En épinglant un vaste réseau mafieux en 2002, le Vietnam a soigné son image
Las d'être épinglé pour sa corruption, le Vietnam a
tenté de montrer un nouveau visage en 2002, en
traînant devant la justice plusieurs hauts dignitaires
du régime, accusés d'avoir protégé le plus grand
mafieux de l'histoire du pays depuis 1975.
Le "parrain" de la mafia saïgonaise, Truong Van Cam
alias "Nam Cam", 55 ans, sera jugé début février
dans un procès qui devrait durer plusieurs semaines.

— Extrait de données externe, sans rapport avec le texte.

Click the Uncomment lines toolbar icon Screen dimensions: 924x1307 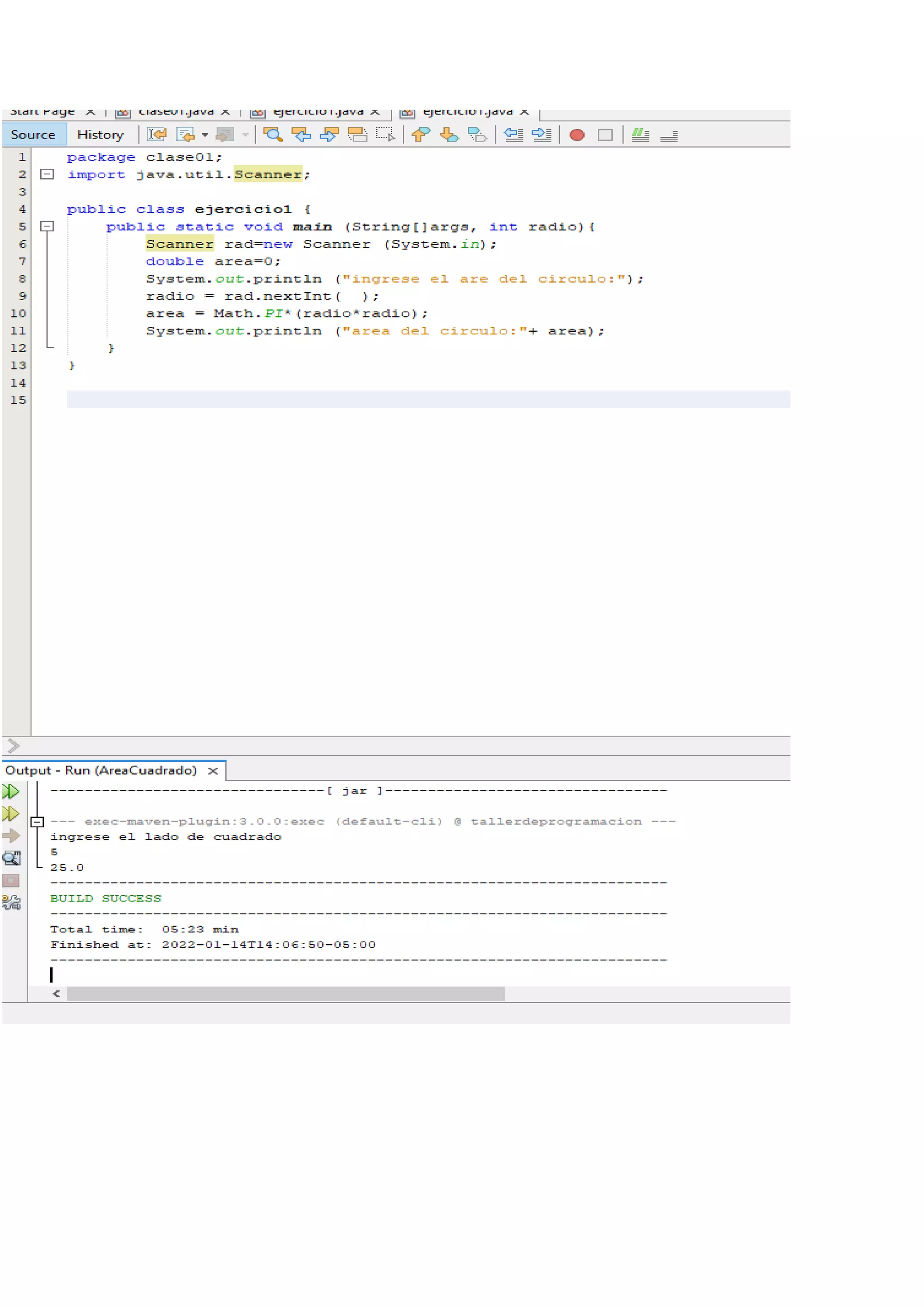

Pas moins de 155 accusés comparaîtront à ses côtés,
parmi lesquels Bui Quoc Huy, ancien vice-ministre de
la Police, Tran Mai Hanh, ex-directeur général de la
radio officielle la Voix du Vietnam, et Pham Si Chien,
ex-directeur adjoint du Parquet populaire suprême.
L'"affaire Nam Cam", révélée lors de l'arrestation du
gangster en décembre 2001, a fait la une de la
presse tout au long de l'année, et a donné une
matérialité à un discours officiel qui stigmatisait
depuis quelques années la corruption des
hauts-fonctionnaires, mais n'était pas suivi d'effets.

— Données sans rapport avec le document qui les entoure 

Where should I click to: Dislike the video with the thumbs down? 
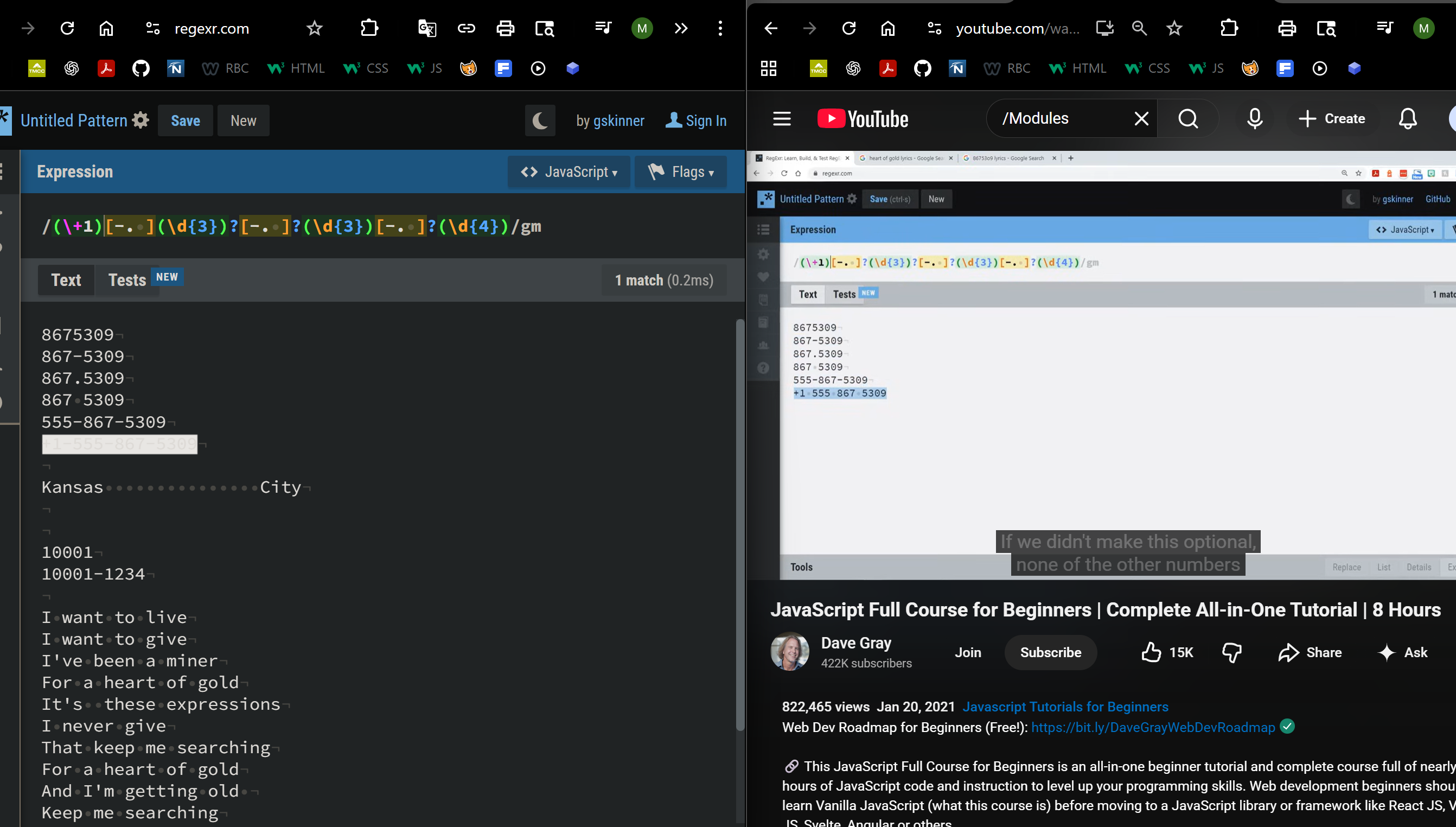[x=1232, y=653]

Le Vietnam est régulièrement classé comme l'un des
pays les plus corrompus du monde. Mais la classe
dirigeante ne l'ignore plus.
"La corruption est partout. Mais les autorités le
savent. Quand elles voient un journal étranger
l'évoquer sur trois colonnes, ça ne leur fait pas
plaisir", souligne un analyste étranger.
Cette fois, la réponse a changé d'échelle. La police, la
presse, la magistrature et même le parti communiste
(PCV) ont été salis par l'affaire, l'inculpation de Huy
et Hanh ayant été précédée par leur expulsion du
PCV.
Le gangster bénéficiait, selon la presse, de l'appui de
nombreux responsables de Ho Chi Minh-Ville (sud)

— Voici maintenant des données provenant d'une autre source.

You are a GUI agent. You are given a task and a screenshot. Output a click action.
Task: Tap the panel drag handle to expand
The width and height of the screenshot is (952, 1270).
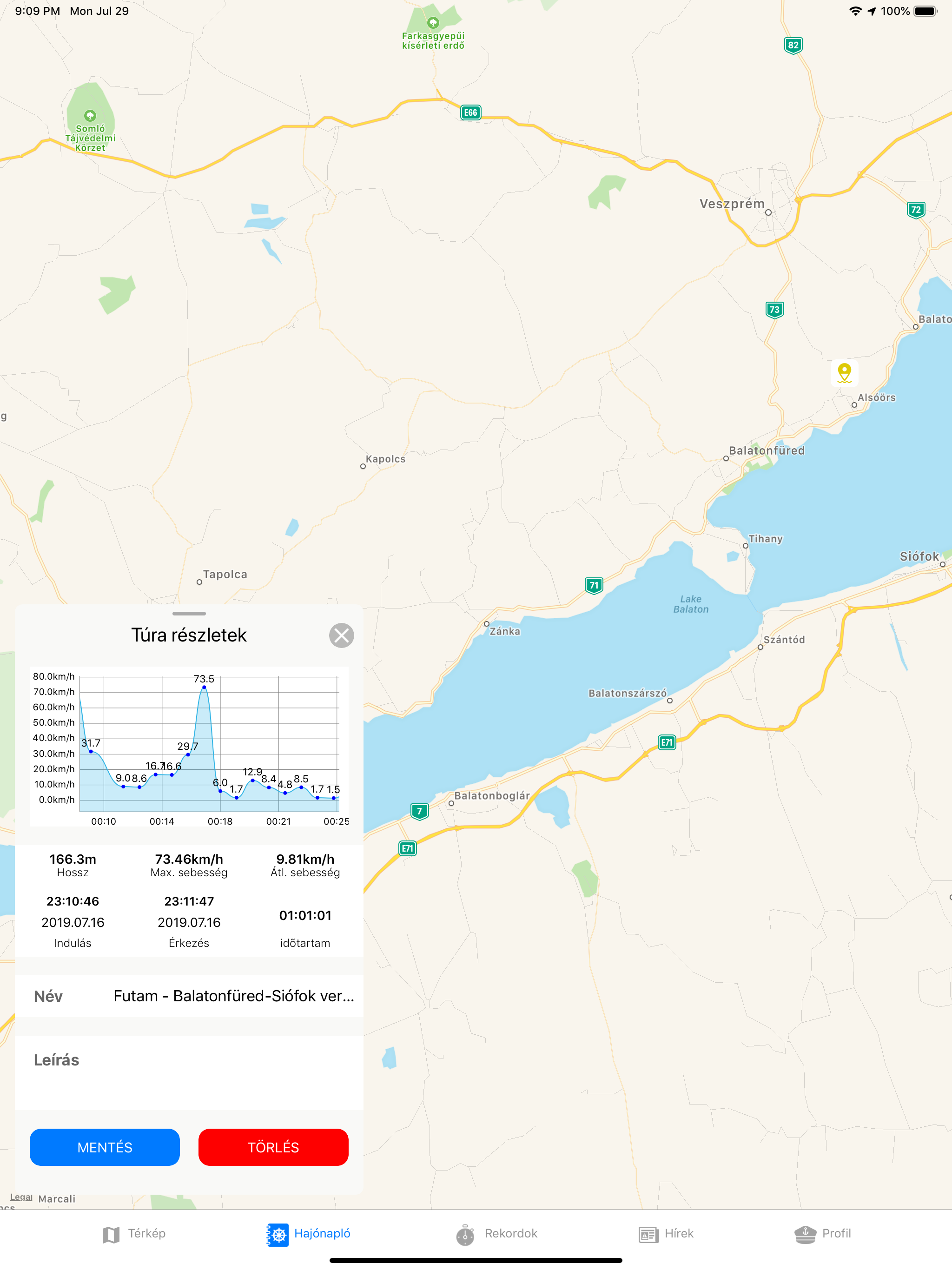pos(189,613)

pour organiser assassinats, trafics de drogues,
prostitution, jeux d'argent et autres rackets.
Il avait déjà été arrêté une première fois en 1995
dans l'ex-Saïgon, avant d'être relâché 30 mois plus
tard à la suite d'interventions de hautes
personnalités. S'il est déclaré coupable, il est passible
de la peine de mort.
Le dossier est aujourd'hui emblématique d'une
fermeté nouvelle. Le parti contrôle tous les postes
clés du pouvoir et sait qu'il souffre d'un décalage
croissant avec les aspirations du peuple. Les autorités
ont donc promis que nul ne pourrait désormais se
prévaloir d'être au dessus des lois.
Pour l'étranger, l'affaire est tout aussi fondamentale.
Le Vietnam se remet de la crise asiatique de 1997,
est engagé depuis un an dans un accord commercial
décisif avec les Etats-Unis et travaille toujours à son
intégration, aujourd'hui hypothétique, dans
l'Organisation mondiale du commerce (OMC).
Un objectif qui passe aussi par la lutte contre la
corruption, évoquée début décembre lors de la
réunion des pays donateurs étrangers.
"L'émergence de relations malsaines entre les
membres du gouvernement et les entreprises privées
et nationalisées peut compromettre une croissance
saine", avait notamment souligné Gun-Britt
Andersson, secrétaire d'Etat suédoise aux Affaires
étrangères.
L'affaire Nam Cam "est en cours et il reste bien des
choses à découvrir. Mais la réponse globale au
problème est bon et la communauté étrangère le
regarde comme un acte majeur", estime Kay Marcus
Schröter, directeur-adjoint de la chambre de
commerce européenne à Hanoi.
Voilà pour le message. Mais il faudra du temps.
"Le problème principal demeure entre le pouvoir
central et les provinces. Les hauts-responsables font
tout ce qu'ils peuvent, mais dans certaines régions,
vous pourriez encore rencontrer quelques difficultés",
ajoute-t-il.
Par Didier Lauras - Agence France Presse - 29 Décembre 2002.